The sheer size of Rome's tourism industry means there is accommodation of every kind. The most expensive five-star hotels offer 600-thread count linens, designer toiletries, and plenty of luxurious amenities. However, you will also find very affordable economy hotels and even hostels and B&Bs. However, do remember that the economy hotels in Rome do not afford the same kind of space you would find in London or New York so be prepared for something small.
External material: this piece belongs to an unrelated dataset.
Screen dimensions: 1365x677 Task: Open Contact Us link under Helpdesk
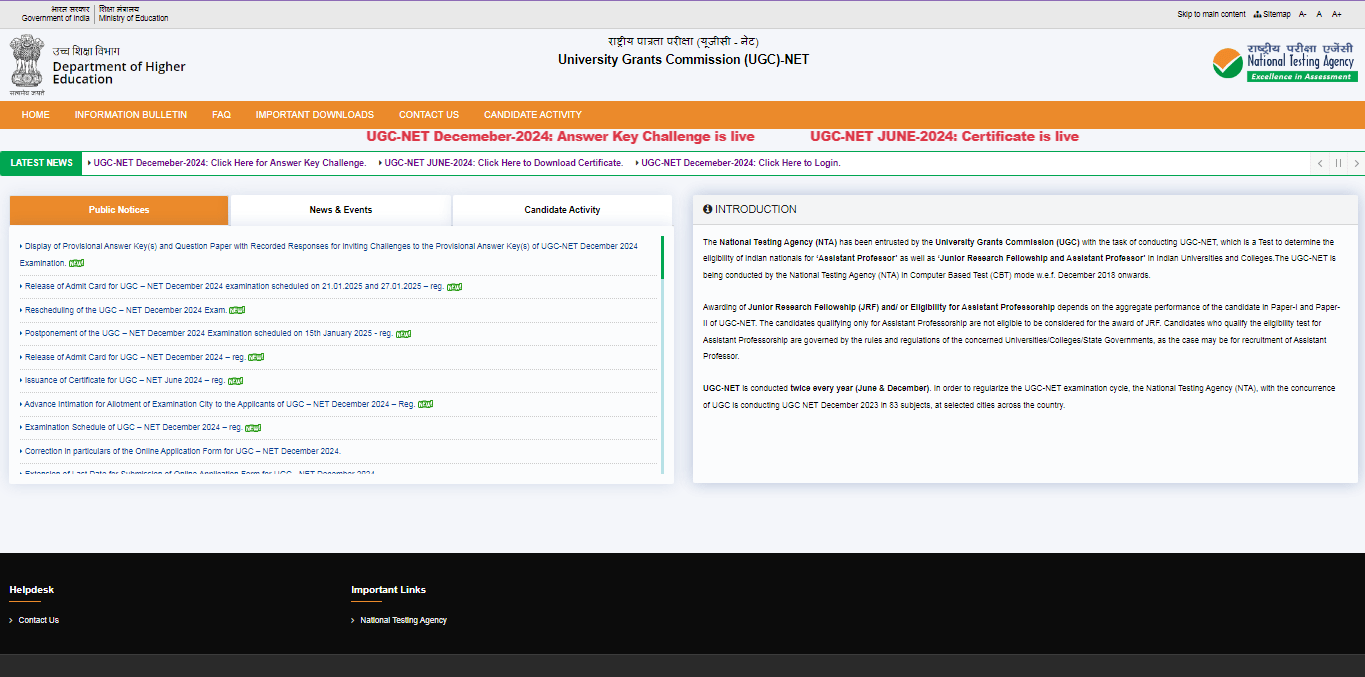(38, 620)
Another top tip is to find a hotel close to where you intend to spend most of your time as you will save time getting where you need to go.
If you want a more relaxed holiday, particularly if you want to rent a car and head out of the city to Ostia or further down the coast, there a number of hotels and B&Bs on the outskirts of Rome that are often cheaper as you’re further away from the tourist hotspots. Brush up on which buses or trains you might need to get you into the centre so that you can head in if you want to, staying further out also gives you a chance to learn a little Italian from the local Roman residents as most of the population don’t live directly in the centre of Rome.
The most important thing to remember about Rome is its history and heritage. Italians take this very seriously. Do not, under any circumstances, deface their statues, fountains, and historical sites in any way. When visiting their churches, be respectful of the fact that you are in a house of worship. Lastly, make sure to heed all of the signs relating to mobile phone use and photography.
Rome is a wonderful city to visit any time you plan to be in Europe. We highly recommend a week to 10 days at minimum, and repeat trips as well.